HMRC requires every self-employed individual, sole trader, and business in the UK to keep adequate records of their income and expenses. Getting this wrong can result in penalties of up to £3,000 — and if HMRC audits you without supporting receipts, your expense claims can be denied entirely.
This guide covers what records HMRC requires, how long to keep them, digital record rules, and how Making Tax Digital changes the landscape from April 2026.
What Records Does HMRC Require?
If you are self-employed, HMRC expects you to keep records of:
- All sales and income — invoices, till receipts, bank statements showing payments received
- All business expenses — receipts, invoices, and proof of purchase for every expense claimed
- Bank statements — for all business accounts
- VAT records — if VAT-registered, including VAT invoices issued and received
- Payroll records — if you have employees
- Mileage logs — if claiming vehicle expenses or mileage allowance
- Capital asset records — purchase receipts for equipment, vehicles, property
The key principle is simple: if you claim an expense on your tax return, you must have a receipt or document to support it. In Mediability v HMRC [2023], the tribunal ruled that bank statements alone do not prove a business expense — even when the transaction clearly appears on the statement. You need the underlying receipt.
How Long to Keep Tax Records in the UK
Retention periods depend on your business type:
| Business Type | Retention Period |
|---|---|
| Self-employed / partnerships | At least 5 years after the 31 January filing deadline |
| Limited companies | 6 years from end of the relevant financial year |
| VAT records | 6 years |
| PAYE records | 3 years after the end of the relevant tax year |
| Capital assets | For as long as you own the asset plus 6 years after disposal |
Example: If you file your 2025/26 Self Assessment by 31 January 2027, you must keep those records until at least 31 January 2032.
SparkReceipt stores all your receipts and documents for 10+ years — well beyond HMRC’s requirements. Every receipt is backed up, searchable, and accessible anytime.
Digital Records and Electronic Receipts
HMRC fully accepts digital records. Photographs, scans, PDFs, and email receipts are all valid — provided they are legible, complete, and backed up. You do not need to keep the paper original if your digital copy is clear.
This is critical for thermal paper receipts (from shops, restaurants, petrol stations, and car parks) which fade within 6-18 months. Since HMRC requires 5 years of retention, scanning these receipts immediately is essential. An AI receipt scanner captures the details in seconds before the print disappears.
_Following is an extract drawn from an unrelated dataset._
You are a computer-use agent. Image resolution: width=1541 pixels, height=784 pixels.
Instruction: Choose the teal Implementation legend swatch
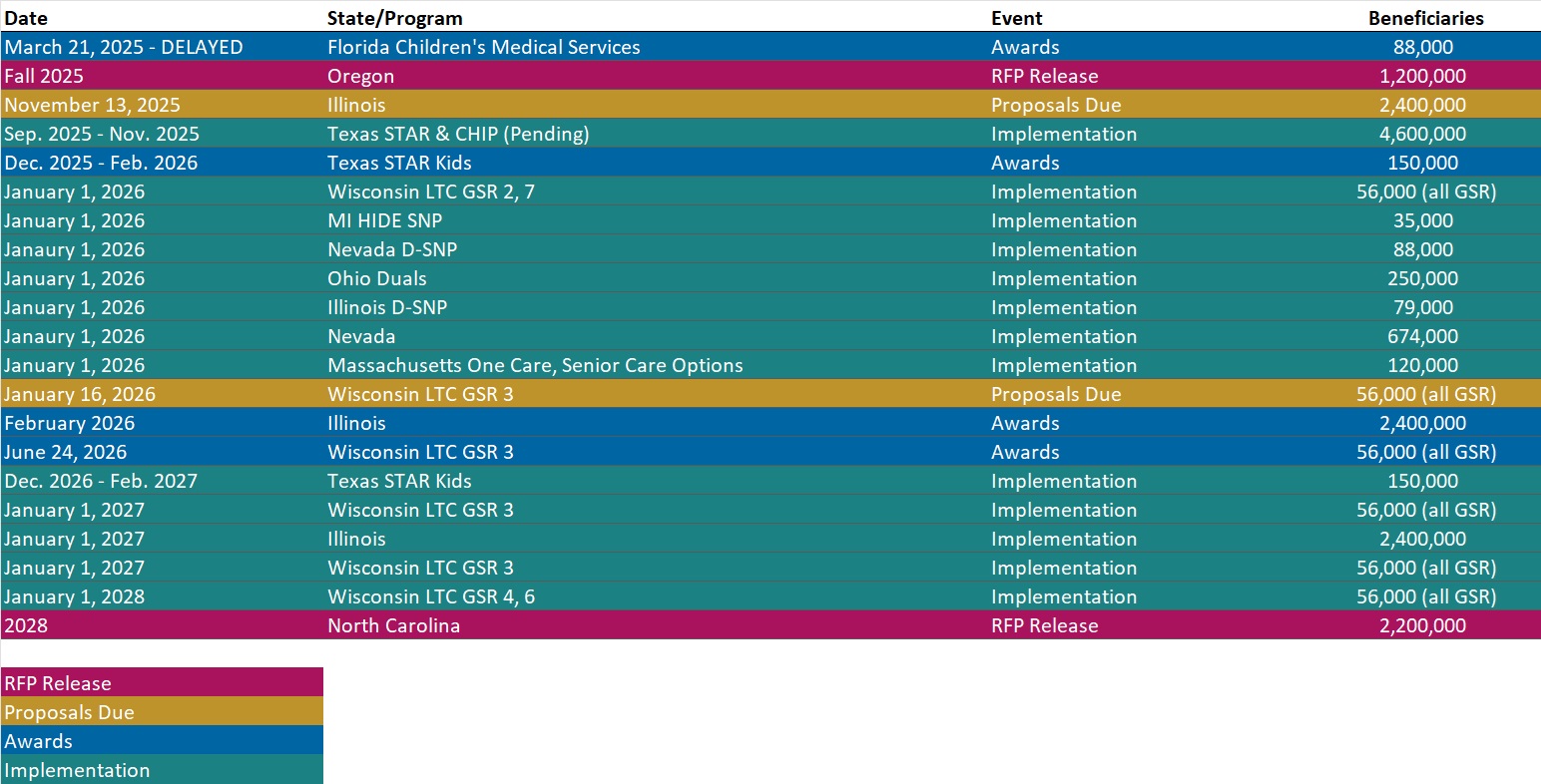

Email receipts from SaaS subscriptions, online purchases, and digital services are valid HMRC documentation as-is — just ensure they are stored accessibly and backed up.
Record Keeping Under Making Tax Digital
From April 2026, Making Tax Digital adds a new layer: the transaction record itself (date, amount, category) must be kept digitally. Paper records alone are no longer sufficient for those mandated into MTD.
However, MTD does not require you to scan every receipt digitally — it requires the transaction data to be digital. That said, since you need the underlying receipts anyway for compliance checks, creating digital copies of everything is the most practical approach.
HMRC Penalties for Inadequate Records
HMRC can impose a penalty of up to £3,000 for each failure to keep or preserve adequate records. In practice, the more common consequence is that expense claims are denied during a compliance check — resulting in additional tax, interest, and potentially further penalties for inaccurate returns.
Under the new MTD penalty system, failure to maintain digital records can attract penalties of £5-15 per day. See our guide to Making Tax Digital penalties for details.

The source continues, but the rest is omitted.